**Collected data entries:**
▬▬▬▬▬▬▬▬▬▬

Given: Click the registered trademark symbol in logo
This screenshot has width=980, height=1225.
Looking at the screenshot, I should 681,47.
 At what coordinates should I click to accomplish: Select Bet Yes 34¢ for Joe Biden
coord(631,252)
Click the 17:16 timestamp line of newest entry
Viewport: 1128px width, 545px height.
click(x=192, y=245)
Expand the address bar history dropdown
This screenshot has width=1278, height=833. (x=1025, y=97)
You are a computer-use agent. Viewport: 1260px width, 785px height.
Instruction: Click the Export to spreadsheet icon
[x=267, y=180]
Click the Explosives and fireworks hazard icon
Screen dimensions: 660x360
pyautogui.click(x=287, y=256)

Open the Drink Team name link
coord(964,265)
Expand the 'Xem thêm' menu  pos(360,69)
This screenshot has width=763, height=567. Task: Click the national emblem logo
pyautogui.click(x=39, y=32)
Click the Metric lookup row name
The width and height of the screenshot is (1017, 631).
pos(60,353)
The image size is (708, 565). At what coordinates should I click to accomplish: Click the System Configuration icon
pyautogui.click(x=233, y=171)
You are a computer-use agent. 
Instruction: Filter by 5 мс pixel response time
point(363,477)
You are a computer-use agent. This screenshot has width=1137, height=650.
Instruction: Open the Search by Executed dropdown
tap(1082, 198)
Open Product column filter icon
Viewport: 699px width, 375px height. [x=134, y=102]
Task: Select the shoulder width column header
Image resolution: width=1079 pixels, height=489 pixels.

▬▬▬▬▬▬▬▬▬▬

**Exercise requirements:** Reproduce each line of the entries in which the word "agent" is found.

**Written solution:**
You are a computer-use agent. Viewport: 1260px width, 785px height.
You are a computer-use agent. 
You are a computer-use agent. This screenshot has width=1137, height=650.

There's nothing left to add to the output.